И быть подлецом - страница 7

Шрифт
Интервал


– О пяти часах не может быть и речи. Постарайтесь покороче. Проходите сюда.

Она повернулась и пошла через прихожую, я последовал за ней. Мы вышли через дверь, прошли по комнате, в которой стояли рояль, кровать и холодильник – сочетание, заставлявшее поломать голову над ее назначением, и через еще одну дверь вошли в угловую комнату. Она оказалась настолько велика, что в ней было шесть окон – три с одной стороны и три с другой. Все предметы в ней – а она была почти пуста – были либо бледно-желтого, либо голубого цвета. Дерево – отделка и мебель – было выкрашено в голубой, все прочее: ковры, обивка, покрывало кровати – было двух упомянутых цветов.

Исключение составляли лишь корешки книг на полках и одежда еще молодого блондина, сидящего в кресле. Лежащая в кровати женщина вполне укладывалась в схему, поскольку на ней был лимонного цвета халат и бледно-голубые домашние туфли.

Светловолосый молодой человек поднялся и двинулся нам навстречу, меняя на ходу выражение лица. Когда я взглянул на него в первый раз, лицо излучало угрюмое неодобрение. Сейчас же в его глазах светилось гостеприимство, а губы обнажились в улыбке, которая пришлась бы впору продавцу зубных щеток. Я предположил, что молодой человек делает это в силу привычки, хотя на сей раз необходимости улыбаться не было, поскольку кое-что продать собирался не он, а я.

– Мистер Гудвин, – сказала Дебора Коппел. – Мистер Медоуз.

– Билл Медоуз. Называйте меня просто Билл, так все делают. – Его рукопожатие не было дружеским, хотя он вложил в него силу. – Так вы Арчи Гудвин!
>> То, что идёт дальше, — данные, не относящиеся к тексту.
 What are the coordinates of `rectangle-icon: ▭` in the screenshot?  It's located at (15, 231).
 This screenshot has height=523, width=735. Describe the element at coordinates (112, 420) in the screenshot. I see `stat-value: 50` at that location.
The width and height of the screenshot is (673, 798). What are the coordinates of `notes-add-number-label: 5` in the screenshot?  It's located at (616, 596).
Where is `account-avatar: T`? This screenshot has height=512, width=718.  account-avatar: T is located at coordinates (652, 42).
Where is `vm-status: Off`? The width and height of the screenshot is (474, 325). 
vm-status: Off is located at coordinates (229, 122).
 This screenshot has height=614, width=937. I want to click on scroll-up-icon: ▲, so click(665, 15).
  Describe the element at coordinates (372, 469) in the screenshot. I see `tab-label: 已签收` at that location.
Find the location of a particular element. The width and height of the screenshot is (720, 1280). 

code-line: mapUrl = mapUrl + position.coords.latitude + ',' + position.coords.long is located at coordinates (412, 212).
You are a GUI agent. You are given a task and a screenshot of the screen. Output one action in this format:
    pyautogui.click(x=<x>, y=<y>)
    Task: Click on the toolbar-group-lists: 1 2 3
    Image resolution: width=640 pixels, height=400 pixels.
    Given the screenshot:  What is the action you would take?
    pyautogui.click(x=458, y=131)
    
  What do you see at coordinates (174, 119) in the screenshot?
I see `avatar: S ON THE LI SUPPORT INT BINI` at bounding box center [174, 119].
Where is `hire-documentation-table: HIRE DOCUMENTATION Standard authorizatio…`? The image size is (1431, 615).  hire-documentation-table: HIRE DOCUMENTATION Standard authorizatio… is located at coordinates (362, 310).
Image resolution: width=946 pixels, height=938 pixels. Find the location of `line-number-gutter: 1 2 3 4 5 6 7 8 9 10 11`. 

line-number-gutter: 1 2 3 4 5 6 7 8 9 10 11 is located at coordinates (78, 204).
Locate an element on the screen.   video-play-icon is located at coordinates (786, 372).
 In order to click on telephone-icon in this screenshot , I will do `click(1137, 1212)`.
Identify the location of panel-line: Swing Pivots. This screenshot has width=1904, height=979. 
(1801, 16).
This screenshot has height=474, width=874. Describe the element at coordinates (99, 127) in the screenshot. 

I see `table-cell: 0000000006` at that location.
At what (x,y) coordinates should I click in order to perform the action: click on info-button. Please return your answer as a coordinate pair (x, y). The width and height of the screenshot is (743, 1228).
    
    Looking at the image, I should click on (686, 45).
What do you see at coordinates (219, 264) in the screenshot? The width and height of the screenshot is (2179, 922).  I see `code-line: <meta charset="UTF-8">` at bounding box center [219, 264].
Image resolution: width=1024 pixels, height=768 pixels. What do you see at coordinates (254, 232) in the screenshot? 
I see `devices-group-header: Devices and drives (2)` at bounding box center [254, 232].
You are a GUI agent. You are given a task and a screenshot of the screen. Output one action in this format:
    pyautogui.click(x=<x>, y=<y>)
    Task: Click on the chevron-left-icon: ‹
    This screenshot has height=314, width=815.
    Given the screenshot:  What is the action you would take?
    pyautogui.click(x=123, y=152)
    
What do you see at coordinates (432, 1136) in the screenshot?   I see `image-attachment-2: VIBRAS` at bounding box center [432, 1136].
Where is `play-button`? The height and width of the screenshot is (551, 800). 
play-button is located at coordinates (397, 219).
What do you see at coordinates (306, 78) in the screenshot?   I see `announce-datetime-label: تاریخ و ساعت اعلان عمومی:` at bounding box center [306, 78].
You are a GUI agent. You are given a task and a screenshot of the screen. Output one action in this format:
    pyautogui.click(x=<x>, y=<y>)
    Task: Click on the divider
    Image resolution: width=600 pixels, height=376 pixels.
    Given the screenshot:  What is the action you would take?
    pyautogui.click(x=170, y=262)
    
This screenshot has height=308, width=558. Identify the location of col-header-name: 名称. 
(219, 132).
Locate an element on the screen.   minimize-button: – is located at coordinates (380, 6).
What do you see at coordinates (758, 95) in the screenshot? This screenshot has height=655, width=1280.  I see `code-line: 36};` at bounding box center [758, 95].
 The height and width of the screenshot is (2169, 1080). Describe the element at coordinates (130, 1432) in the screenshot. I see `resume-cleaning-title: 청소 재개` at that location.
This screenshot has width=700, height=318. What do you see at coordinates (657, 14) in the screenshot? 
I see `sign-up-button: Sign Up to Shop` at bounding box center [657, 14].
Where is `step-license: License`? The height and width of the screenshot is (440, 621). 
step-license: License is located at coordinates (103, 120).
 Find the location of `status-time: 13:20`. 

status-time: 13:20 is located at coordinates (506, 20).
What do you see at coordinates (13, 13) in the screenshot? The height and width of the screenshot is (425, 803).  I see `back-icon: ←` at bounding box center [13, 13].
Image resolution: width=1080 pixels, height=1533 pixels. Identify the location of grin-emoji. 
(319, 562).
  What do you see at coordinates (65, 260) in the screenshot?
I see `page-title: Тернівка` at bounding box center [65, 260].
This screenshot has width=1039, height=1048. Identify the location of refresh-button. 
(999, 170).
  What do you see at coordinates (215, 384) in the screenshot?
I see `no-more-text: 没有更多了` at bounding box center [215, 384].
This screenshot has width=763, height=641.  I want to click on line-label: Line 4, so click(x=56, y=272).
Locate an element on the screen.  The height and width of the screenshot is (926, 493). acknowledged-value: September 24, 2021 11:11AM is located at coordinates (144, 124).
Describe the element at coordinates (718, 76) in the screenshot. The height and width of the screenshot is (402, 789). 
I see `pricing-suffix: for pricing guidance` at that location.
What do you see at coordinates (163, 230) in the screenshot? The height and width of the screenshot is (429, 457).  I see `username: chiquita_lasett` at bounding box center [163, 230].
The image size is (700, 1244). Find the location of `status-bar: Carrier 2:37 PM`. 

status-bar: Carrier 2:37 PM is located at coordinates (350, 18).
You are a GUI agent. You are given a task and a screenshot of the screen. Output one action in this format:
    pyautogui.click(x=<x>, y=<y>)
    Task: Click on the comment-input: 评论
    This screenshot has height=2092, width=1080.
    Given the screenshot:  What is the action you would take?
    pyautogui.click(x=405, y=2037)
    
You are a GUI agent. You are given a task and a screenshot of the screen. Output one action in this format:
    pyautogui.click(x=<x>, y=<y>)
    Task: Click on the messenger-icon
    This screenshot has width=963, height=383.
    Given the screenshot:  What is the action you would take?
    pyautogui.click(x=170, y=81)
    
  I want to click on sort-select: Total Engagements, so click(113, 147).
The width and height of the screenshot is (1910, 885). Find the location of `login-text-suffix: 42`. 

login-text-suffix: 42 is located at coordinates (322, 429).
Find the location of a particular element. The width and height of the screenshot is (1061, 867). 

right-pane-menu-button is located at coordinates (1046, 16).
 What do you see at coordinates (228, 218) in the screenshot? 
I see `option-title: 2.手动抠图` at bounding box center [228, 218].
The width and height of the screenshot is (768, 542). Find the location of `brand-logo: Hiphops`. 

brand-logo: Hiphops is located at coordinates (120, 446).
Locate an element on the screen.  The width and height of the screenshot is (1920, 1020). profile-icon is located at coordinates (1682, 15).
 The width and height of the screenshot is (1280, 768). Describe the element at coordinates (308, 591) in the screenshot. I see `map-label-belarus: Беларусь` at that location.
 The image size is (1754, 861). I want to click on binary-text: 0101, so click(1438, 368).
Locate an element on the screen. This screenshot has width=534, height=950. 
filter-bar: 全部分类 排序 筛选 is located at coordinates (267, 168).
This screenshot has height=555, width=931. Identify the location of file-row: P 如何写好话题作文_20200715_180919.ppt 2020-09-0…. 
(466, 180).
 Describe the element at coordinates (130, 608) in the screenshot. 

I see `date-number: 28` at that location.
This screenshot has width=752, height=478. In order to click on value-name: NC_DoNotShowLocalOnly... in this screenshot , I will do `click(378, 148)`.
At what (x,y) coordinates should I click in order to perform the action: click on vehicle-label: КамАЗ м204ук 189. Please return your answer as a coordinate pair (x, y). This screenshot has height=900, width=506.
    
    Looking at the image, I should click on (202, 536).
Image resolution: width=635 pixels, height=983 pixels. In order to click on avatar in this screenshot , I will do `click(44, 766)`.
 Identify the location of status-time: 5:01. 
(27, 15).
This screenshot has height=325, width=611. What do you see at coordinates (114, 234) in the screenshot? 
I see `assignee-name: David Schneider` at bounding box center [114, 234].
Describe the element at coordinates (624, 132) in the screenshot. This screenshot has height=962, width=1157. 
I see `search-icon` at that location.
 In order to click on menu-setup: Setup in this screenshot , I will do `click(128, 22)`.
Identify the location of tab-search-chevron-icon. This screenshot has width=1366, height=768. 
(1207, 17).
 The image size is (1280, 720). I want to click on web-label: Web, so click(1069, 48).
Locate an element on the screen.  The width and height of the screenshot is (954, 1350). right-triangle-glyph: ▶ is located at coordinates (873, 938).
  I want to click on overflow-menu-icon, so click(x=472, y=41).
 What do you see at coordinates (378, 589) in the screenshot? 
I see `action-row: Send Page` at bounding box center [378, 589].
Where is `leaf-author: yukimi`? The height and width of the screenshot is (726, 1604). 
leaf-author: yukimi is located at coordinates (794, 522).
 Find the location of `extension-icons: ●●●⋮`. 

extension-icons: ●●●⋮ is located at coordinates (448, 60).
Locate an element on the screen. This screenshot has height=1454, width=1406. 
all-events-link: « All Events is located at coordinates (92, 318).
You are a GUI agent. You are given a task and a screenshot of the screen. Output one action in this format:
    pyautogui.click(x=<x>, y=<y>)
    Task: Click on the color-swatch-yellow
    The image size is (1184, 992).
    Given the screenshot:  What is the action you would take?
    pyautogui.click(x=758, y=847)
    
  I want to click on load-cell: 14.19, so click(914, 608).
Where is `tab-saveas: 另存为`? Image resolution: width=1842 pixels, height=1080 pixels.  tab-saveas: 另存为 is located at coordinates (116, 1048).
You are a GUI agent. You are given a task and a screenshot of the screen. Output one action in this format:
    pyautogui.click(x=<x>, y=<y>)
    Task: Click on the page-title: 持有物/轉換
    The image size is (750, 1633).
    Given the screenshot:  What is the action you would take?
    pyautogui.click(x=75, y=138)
Вот это действительно прекрасно. Еще прекрасней было бы увидеть самого Ниро Вульфа.

В разговор вмешалось грудное контральто:

– Сейчас я отдыхаю, мистер Гудвин, и они не разрешают мне вставать. Мне даже не положено разговаривать.

Я подошел к кровати, и пока я пожимал руку Мадлен Фрейзер, она улыбнулась мне. Улыбка не была изучающей, это была просто улыбка.

По ее серо-голубым глазам нельзя было сказать, что она изучает меня, хотя возможно, она это и делала. Я-то уж точно ее изучал. Она была худощавой, но не тощей, и в лежачем состоянии казалась достаточно высокой. На ее лице не было никакого макияжа, и, поскольку было вполне возможно смотреть на него, не подавляя желания взглянуть куда-нибудь еще, это говорило в пользу женщины, которой было явно около сорока или чуть больше. Хотя лично я не вижу никакого смысла глазеть на женщин старше тридцати.